Strategi Arab Saudi mungkin menyebabkan penurunan investasi di bidang teknologi energi baru, atau menyebabkan proses meperlambat untuk beberapa waktu tertentu, tapi bagaimanapun tidak akan mengubah arah akhir dan hasil pencapaian energi baru.
Organisasi keuangan terbesar dunia, Merrill Lynch menunjukkan bahwa untuk jangka panjang, lingkungan dunia yang mulai berupaya untuk mengontrol emisi gas rumah kaca dan meningkatkan efisiensi energi, penurunan harga minyak lebih menguntungkan Arab Saudi mencapai tujuannya memaksa AS untuk mengurangi produksi minyak.
Tapi hanya negara-negara yang bisa bertahan dengan kerugian dari harga minyak yang rendah yang dapat menerapkan strategi jangka panjang ini. Dengan harga minyak yang dipaksa turun menjadi kurang dari 70 USD per barel, hal ini bahkan akan menyulitkan Arab Saudi sendiri untuk menjaga keseimbangan keuangan nasional.
Hari ini, harga internasional minyak telah jatuh sekitar 30 USD per barel, namun negara-negara OPEC yang dipimpin Arab Saudi masih menolak untuk mengurangi produkasi. Dengan cara itu bagaimana riuh “teori konspirasi” dari harga minyak ini dimainkan?
OPEC adalah organisasi negara-negara pengekspor minyak terbesar di dunia. Untuk waktu yang lama, telah mempertahankan keseimbangan antara pasokan dan permintaan minyak dunia, dengan mengurangi produksi ketika harga minyak turun, dan meningkatkan produksi ketika harga minyak naik, bertindak sebagai stabilisator pasar.
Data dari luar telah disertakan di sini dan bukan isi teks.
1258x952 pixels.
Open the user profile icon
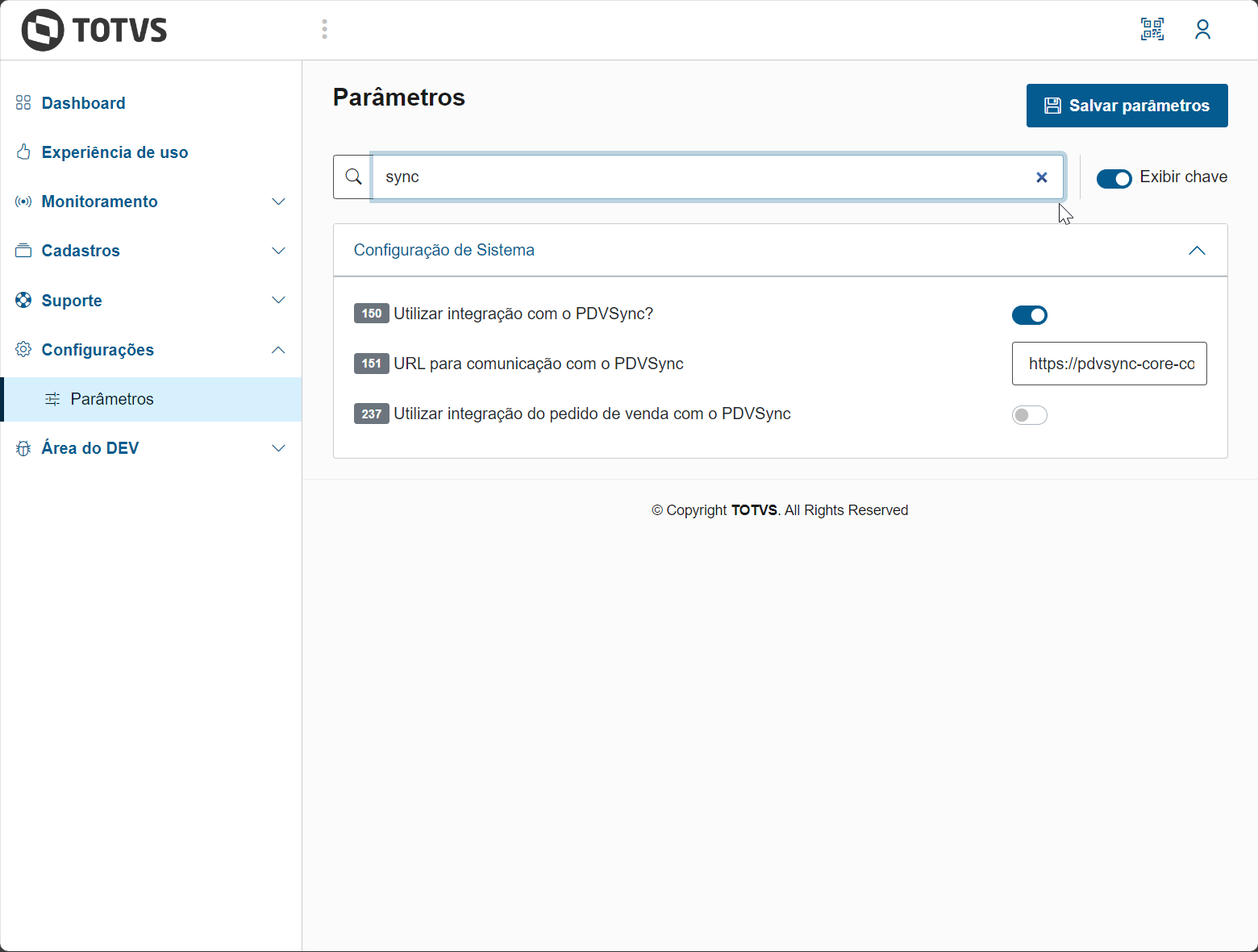click(1202, 30)
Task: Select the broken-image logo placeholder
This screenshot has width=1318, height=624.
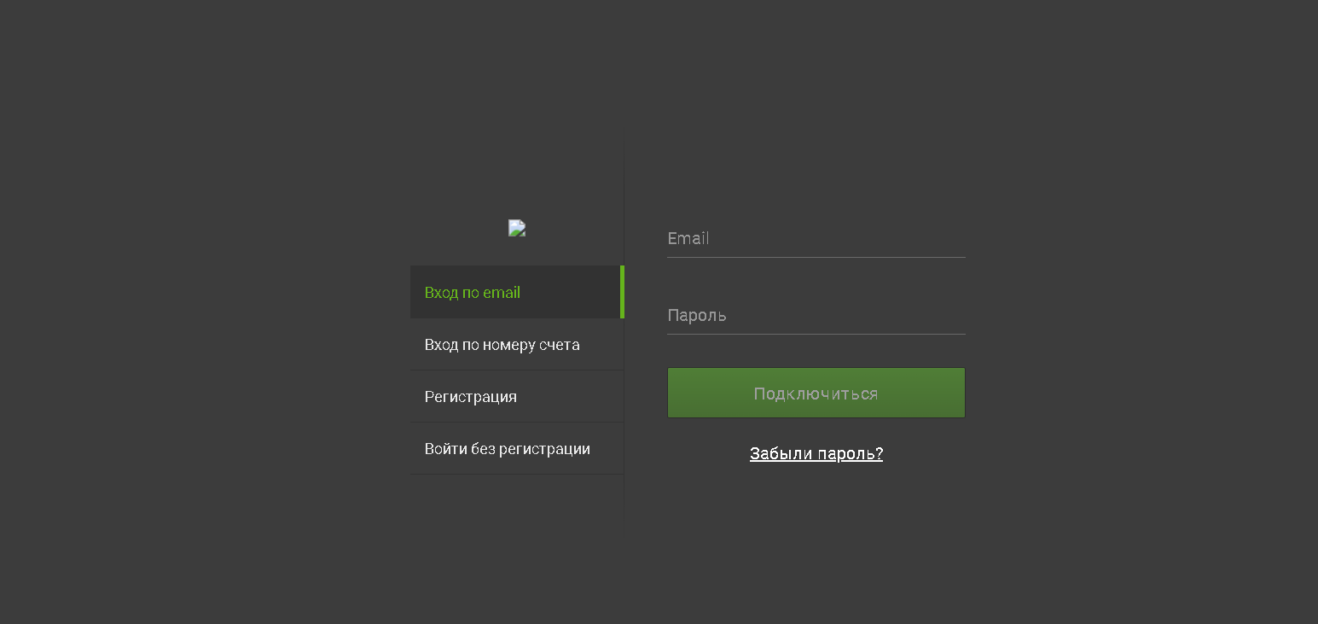Action: 516,228
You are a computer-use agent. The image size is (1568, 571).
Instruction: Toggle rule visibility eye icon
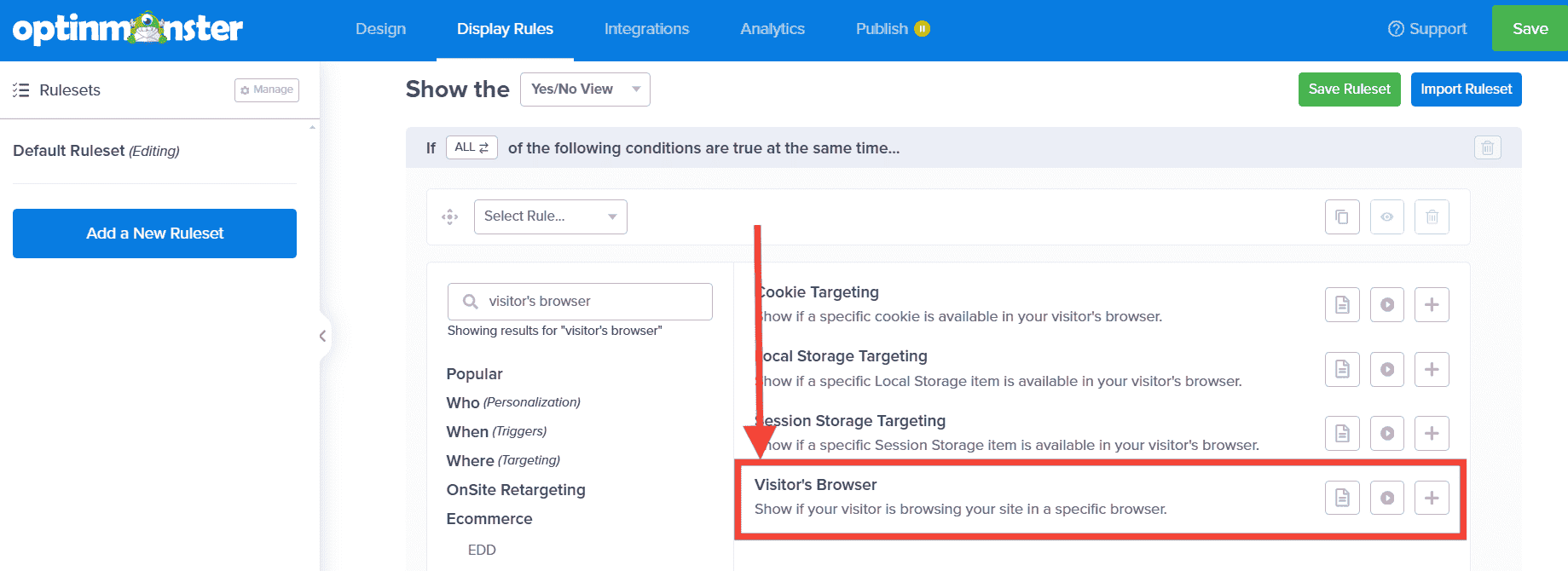(1386, 217)
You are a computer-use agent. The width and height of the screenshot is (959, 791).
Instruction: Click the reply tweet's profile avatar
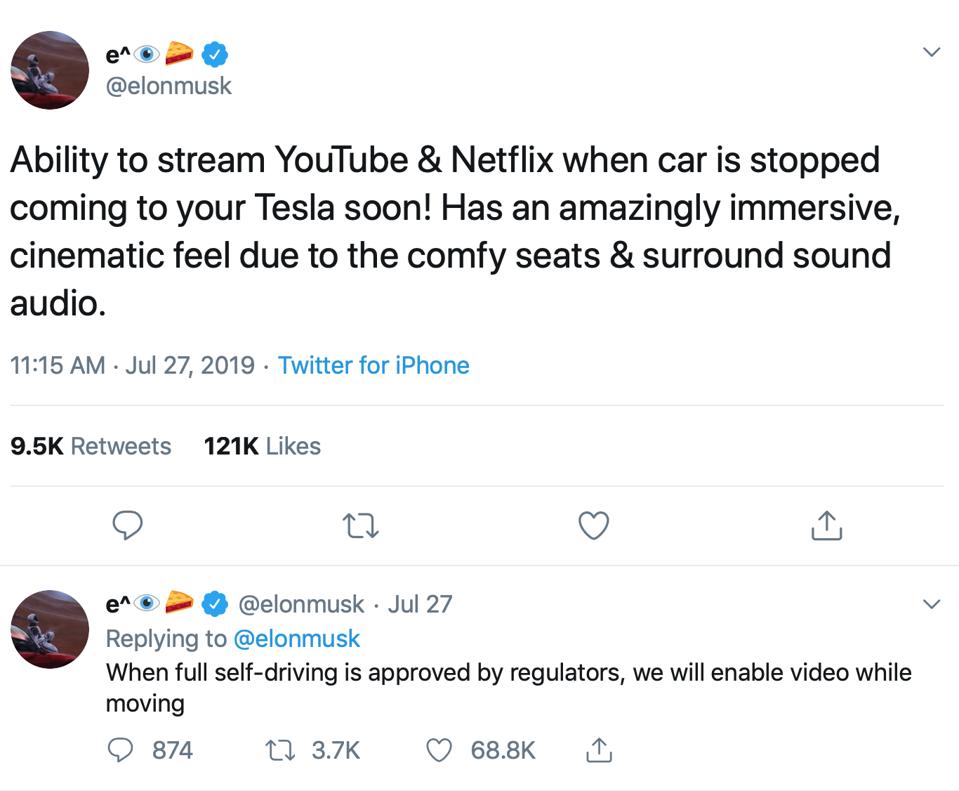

Tapi pada 2014, OPEC sengaja tidak menurunkan produksi, dengan harapan membuat harga minyak turun tajam, itu bisa menyerang AS dan negara-negara penghasil minyak lainnya.
Sekarang dengan penurunan drastis harga minyak internasional, sehingga menyebabkan “krisis anti-minyak” sedang meletus. Pengekspor minyak utama seperti Venezuela dan Rusia mengalami resesi ekonomi, tingkat pengangguran yang tinggi, konsumerisme melemah. Bahkan negara kaya seperti Arab Saudi mengalami defisit akibat dari rendahnya harga minyak, sehingga memaksa untuk mengurangi keuntungan.
Dalam kenyataannya, kita dapat melihat ekonomi semua negara penghasil minyak berada dalam kondisi yang sangat buruk. Misalnya, Arab Saudi juga dalam keadaan yang tidak baik, cadangan mata uang asing menurun hingga garis bawah, konflik domestik telah menjadi sangat besar, kemudian situasi yang paling klasik adalah Rusia.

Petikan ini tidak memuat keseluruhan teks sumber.